MENCATATKAN PERKAWINAN BEDA AGAMA YANG DILAKUKAN DI LUAR NEGERI

 

perkawinan beda agama

Pelaku nikah beda agama sejatinya sudah mengetahui bahwa mereka melakukan kesalahan. Kesalahan melanggar perintah agama sekaligus aturan negara. Dengan dua kesalahan ini rupanya tak membuat mereka jera.


Setelah mendapatkan penolakan dari KUA terhadap pendaftaran pernikahan mereka, banyak pasangan beda agama yang kemudian memilih menikah di luar negeri. Padahal, jika pasal 2 UU Perkawinan tersebut ditafsirkan sebagai dasar hukum mengenai ketidak bolehan perkawinan beda agama maka sekalipun dilakukan di luar negeri seharusnya juga tidak mendapatkan pengakuan di Negara RI.

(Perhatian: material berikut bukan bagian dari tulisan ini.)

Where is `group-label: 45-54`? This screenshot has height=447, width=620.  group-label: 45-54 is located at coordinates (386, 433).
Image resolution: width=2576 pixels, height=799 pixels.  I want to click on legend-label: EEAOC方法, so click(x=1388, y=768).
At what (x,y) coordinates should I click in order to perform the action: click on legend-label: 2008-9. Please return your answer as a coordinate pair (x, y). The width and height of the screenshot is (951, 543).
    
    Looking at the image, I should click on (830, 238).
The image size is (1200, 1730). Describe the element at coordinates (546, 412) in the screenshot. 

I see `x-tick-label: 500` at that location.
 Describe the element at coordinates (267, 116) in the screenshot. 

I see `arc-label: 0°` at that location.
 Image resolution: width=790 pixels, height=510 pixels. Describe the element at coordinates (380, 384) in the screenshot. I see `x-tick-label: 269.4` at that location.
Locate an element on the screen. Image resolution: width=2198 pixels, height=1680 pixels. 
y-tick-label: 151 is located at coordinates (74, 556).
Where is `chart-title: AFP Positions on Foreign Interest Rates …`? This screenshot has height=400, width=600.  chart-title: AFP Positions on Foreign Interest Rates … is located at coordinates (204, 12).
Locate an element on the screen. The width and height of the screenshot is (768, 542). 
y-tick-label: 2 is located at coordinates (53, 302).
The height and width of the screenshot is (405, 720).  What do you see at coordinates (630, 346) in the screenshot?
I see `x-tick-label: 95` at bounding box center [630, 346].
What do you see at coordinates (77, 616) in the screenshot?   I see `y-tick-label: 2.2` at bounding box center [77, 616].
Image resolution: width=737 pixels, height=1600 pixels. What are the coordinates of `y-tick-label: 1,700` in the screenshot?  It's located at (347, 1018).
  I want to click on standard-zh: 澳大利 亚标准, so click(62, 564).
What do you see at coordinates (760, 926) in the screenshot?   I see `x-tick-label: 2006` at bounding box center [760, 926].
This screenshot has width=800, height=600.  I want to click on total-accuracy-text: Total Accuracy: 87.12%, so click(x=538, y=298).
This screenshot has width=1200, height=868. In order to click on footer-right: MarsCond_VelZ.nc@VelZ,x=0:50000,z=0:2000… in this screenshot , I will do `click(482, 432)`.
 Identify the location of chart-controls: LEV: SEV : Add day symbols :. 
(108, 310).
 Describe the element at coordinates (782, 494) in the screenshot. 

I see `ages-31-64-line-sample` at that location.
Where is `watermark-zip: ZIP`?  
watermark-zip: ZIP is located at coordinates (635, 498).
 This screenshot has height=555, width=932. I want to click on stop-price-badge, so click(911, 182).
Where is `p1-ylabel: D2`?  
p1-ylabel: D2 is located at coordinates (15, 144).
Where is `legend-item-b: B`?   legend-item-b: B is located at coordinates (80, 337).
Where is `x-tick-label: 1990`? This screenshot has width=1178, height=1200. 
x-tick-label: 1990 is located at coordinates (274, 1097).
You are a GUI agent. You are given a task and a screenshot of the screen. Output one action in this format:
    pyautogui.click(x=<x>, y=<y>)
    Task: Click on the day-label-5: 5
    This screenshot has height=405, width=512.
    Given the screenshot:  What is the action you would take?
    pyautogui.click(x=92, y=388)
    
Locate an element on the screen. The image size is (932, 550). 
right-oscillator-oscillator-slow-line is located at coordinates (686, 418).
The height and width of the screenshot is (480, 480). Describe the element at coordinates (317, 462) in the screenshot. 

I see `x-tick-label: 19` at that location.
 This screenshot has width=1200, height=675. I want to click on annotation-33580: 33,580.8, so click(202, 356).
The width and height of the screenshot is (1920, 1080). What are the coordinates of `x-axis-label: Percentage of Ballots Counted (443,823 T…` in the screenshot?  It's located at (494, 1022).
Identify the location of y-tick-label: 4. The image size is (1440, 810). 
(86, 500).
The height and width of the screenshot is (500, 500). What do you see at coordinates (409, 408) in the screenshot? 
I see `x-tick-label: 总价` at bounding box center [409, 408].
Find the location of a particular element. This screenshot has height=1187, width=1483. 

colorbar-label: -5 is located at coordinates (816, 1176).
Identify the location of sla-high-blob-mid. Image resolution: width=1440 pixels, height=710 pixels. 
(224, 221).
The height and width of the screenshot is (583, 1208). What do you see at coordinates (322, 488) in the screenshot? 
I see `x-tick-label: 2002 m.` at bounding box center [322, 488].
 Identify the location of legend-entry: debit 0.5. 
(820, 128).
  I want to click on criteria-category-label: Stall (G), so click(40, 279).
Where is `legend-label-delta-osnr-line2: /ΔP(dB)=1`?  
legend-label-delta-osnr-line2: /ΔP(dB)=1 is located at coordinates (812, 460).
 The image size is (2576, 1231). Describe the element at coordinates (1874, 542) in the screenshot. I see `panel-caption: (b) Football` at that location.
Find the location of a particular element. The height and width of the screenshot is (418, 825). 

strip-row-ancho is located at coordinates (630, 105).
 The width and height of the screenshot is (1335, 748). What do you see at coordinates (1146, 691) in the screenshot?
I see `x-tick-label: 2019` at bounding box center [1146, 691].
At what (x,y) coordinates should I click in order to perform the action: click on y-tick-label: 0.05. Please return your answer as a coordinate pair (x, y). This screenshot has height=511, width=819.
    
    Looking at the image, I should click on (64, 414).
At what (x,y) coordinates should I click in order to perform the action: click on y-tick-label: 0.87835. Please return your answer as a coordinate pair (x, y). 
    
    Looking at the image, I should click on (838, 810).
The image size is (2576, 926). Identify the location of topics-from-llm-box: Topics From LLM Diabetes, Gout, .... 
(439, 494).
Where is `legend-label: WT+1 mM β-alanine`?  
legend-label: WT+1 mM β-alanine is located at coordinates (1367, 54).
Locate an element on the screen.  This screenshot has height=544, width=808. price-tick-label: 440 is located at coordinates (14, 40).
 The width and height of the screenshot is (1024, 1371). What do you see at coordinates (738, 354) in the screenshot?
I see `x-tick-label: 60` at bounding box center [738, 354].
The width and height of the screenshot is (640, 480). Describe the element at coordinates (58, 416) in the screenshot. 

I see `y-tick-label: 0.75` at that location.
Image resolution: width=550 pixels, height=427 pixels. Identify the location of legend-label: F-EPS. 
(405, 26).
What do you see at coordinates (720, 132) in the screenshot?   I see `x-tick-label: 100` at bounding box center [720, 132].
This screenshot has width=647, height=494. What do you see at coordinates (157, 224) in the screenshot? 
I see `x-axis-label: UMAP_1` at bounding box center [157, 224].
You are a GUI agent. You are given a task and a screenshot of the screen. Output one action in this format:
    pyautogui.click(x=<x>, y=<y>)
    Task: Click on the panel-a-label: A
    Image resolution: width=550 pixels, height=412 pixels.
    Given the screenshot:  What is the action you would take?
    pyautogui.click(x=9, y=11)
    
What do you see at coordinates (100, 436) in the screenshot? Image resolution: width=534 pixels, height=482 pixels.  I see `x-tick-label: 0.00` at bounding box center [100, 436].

Akan tetapi, kenyataannya banyak sekali pasangan beda agama yang menikah di luar negeri kemudian kembali ke tanah air, mereka hidup berumah tangga seperti pasangan suami istri lainnya. Tidak diketahui secara pasti apakah pernikahan beda agama yang mereka lakukan di luar negeri tersebut dapat dicatatkan kembali di kantor catatan sipil atau tidak. Sebab, dalam UU Perkawinan No 1 tahun 1974 pasal 56 ayat 1 dan 2 disebutkan;


  1. Perkawinan yang dilangsungkan di Indonesia antara dua warga negara Indonesia atau seorang warga negara Indonesia dengan warga asing adalah sah jika dilakukan menurut hukum yang berlaku di negara di mana perkawinan itu dilangsungkan dan, bagi warganegara Indonesia tidak melanggar ketentuan-ketentuan undang-undang ini.
  2. Dalam waktu satu tahun setelah suami istri itu kembali di wilayah Indonesia, surat bukti perkawinan mereka harus didaftarkan di kantor pencatatan perkawinan tempat tinggal mereka.


Dari pasal tersebut dapat ditarik sebuah pengertian apabila negara telah menentukan bahwa perikahan beda agama dinilai tidak sesuai dengan hukum di Indonesia maka jika dilakukan di negara mana pun, tida bisa juga di catatkan baik oleh KUA maupun KCS (Kantor catatan Sipil).


Sementara, sering kali dari kalangan prktisi hukum mengeluhkan bahwa telah terjadi kekosongan hukum mengenai perkawinan beda agama, rupanya, pasal 2 UUD yang menyatakan,"Perkawinan adalah sah, apabila dilakukan menurut hukum masing-masing agamanya dan kepercayaannya itu," dan Kompilasi Hukum Islam pasal 44 yang menyebutkan bahwa,"Seorang wanita Islam dilarang melangsungkan perkawinan dengan seorang yang tidak beragam Islam," dinilai belum cukup menjawab permasalahan pernikahan beda agama. Pasal tersebut dianggap masih lentur atau pasal karet yang dapat ditarik ulur dan kurang memberikan kepastian hukum. Oleh karena itu, penting kiranya undang-undang perkawanian menegaskan masalah ini kembali agar polemik pernikahan beda agam dapat berakhir, misalnya dengan tegas menyatakan, "Perkawinan dilarang dilakukan oleh warga negara yang berbeda agama."